===== Extracted entries

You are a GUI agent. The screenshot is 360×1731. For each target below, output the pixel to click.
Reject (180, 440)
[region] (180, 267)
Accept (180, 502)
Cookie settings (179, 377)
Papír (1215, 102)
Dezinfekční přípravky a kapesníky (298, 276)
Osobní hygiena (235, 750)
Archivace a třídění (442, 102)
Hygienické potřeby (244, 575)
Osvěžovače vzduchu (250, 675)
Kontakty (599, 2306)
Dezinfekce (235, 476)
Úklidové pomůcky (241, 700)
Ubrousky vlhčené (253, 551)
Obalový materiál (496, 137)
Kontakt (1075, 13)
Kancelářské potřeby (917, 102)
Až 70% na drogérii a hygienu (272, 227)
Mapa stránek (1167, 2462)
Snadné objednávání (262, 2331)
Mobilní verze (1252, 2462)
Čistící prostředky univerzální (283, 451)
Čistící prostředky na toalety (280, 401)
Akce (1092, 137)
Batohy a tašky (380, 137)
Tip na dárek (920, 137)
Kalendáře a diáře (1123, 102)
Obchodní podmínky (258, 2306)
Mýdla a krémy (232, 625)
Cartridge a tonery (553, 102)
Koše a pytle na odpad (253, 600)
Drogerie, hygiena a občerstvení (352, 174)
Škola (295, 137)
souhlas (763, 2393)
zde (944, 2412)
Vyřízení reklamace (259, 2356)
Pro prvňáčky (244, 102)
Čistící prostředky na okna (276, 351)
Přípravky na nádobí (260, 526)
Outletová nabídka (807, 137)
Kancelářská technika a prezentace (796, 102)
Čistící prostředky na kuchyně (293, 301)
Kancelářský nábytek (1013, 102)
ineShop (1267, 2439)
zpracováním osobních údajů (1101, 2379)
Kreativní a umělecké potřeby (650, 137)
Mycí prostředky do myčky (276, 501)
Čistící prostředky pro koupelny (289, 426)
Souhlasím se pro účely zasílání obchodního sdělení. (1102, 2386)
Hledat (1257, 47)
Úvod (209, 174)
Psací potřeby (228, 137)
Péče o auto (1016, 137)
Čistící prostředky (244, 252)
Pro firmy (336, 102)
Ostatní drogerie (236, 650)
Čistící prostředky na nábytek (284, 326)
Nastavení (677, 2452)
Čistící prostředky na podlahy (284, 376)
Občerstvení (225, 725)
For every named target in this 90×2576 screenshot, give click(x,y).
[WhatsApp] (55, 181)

==========

**Task to carry out:**
Using the data above, reproduce exactly the lines from the line that contains "Archivace a třídění (442, 102)" through the line that contains "Outletová nabídka (807, 137)", including both.

**Solution to this problem:**
Archivace a třídění (442, 102)
Hygienické potřeby (244, 575)
Osvěžovače vzduchu (250, 675)
Kontakty (599, 2306)
Dezinfekce (235, 476)
Úklidové pomůcky (241, 700)
Ubrousky vlhčené (253, 551)
Obalový materiál (496, 137)
Kontakt (1075, 13)
Kancelářské potřeby (917, 102)
Až 70% na drogérii a hygienu (272, 227)
Mapa stránek (1167, 2462)
Snadné objednávání (262, 2331)
Mobilní verze (1252, 2462)
Čistící prostředky univerzální (283, 451)
Čistící prostředky na toalety (280, 401)
Akce (1092, 137)
Batohy a tašky (380, 137)
Tip na dárek (920, 137)
Kalendáře a diáře (1123, 102)
Obchodní podmínky (258, 2306)
Mýdla a krémy (232, 625)
Cartridge a tonery (553, 102)
Koše a pytle na odpad (253, 600)
Drogerie, hygiena a občerstvení (352, 174)
Škola (295, 137)
souhlas (763, 2393)
zde (944, 2412)
Vyřízení reklamace (259, 2356)
Pro prvňáčky (244, 102)
Čistící prostředky na okna (276, 351)
Přípravky na nádobí (260, 526)
Outletová nabídka (807, 137)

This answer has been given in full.